Channelnewsasia.com | 13 Apr 2013 12:08 AM
Foreign buyers of Singapore properties have not totally fled the market, despite the higher taxes that they have to pay following tough cooling measures. More are finding it worthwhile to adjust their budgets, just to get their hands on their dream homes.
SINGAPORE: Foreign buyers of Singapore properties have not totally fled the market, despite the higher taxes that they have to pay following tough cooling measures.
More are finding it worthwhile to adjust their budgets, just to get their hands on their dream homes.
A market flushed with cash and low borrowing rates has made investors all over the world to seek safe havens in Singapore properties in the last few years.
This has propped property prices faster than economic growth can catch up.
It has also led the government to come up with a series of cooling measures.
Among them is the introduction of Additional Buyer's Stamp Duty (ABSD).
When an ABSD of 10 per cent was first imposed on foreigners buying Singapore property in December 2011, the number of foreign buyers dipped 73.3 per cent on-quarter in the first quarter of 2012.
But when the ABSD was raised to 15 per cent in the seventh round of cooling measures introduced in January, the number of foreign buyers decreased at a slower rate of 15.9 per cent.
DWG's senior research manager, Lee Sze Teck, said: "For the previous cooling measures, when the government came out with that, foreigners were shocked they had to pay ABSD - Additional Buyers' Stamp Duty - on their first property purchase.
"This time round, when the revised ABSD came out, it is only an increase in the tax rates. So in a way it is more acceptable to them. So the dip in foreigners is less pronounced than the dip in Singaporeans and permanent residents."
From January 12, Singaporeans must pay ABSD of 10 per cent on their second property and permanent residents 5 per cent on their first property.
Still, foreigners who are exempted from paying ABSD - mainly those from countries which have Free Trade Agreements with Singapore - could be a potential market for developers.

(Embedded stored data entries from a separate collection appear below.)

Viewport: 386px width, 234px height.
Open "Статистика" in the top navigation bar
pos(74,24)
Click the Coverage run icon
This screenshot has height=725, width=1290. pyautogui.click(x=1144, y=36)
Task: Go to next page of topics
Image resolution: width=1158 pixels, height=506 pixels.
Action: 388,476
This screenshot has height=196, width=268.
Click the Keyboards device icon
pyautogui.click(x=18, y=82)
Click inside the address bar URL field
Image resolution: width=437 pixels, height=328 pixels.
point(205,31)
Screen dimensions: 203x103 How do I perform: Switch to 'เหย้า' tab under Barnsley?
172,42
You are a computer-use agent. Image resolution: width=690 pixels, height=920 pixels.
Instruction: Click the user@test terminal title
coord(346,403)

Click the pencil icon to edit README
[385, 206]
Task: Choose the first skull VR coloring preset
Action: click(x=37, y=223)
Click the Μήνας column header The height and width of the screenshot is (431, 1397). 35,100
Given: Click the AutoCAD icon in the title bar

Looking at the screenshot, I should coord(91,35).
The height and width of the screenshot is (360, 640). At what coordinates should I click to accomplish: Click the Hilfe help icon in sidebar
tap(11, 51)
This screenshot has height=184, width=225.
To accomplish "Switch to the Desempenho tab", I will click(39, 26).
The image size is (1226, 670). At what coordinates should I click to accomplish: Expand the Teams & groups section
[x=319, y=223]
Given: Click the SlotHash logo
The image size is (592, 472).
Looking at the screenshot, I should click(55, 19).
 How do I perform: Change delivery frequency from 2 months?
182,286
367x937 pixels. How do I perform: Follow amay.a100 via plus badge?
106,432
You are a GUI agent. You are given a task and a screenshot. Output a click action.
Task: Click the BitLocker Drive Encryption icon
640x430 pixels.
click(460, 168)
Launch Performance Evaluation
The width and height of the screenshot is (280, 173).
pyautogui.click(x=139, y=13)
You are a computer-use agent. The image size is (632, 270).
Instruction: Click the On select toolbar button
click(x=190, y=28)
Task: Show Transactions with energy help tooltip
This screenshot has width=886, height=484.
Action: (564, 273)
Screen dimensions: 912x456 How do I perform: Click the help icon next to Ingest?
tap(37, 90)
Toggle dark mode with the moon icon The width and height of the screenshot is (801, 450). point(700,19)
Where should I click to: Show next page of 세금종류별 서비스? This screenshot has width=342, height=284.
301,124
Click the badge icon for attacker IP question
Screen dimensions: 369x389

DTZ's associate research director, Lee Lay Keng, said: "For foreign buyers, I think they (the developers) can look at the groups of foreign buyers that are not affected by ABSD measures, the ones that have the same tax treatment...US citizens, nationals from Iceland, Switzerland, Norway and Lichtenstein."
Most analysts Channel NewsAsia spoke to said it would take some months for a clearer direction of where the property market is heading after the seventh round of property measures was imposed in January.
Demand could still come from a large pool of first-time Singaporean buyers who are unaffected by any cooling measures, which are fast becoming a norm in Singapore and Hong Kong.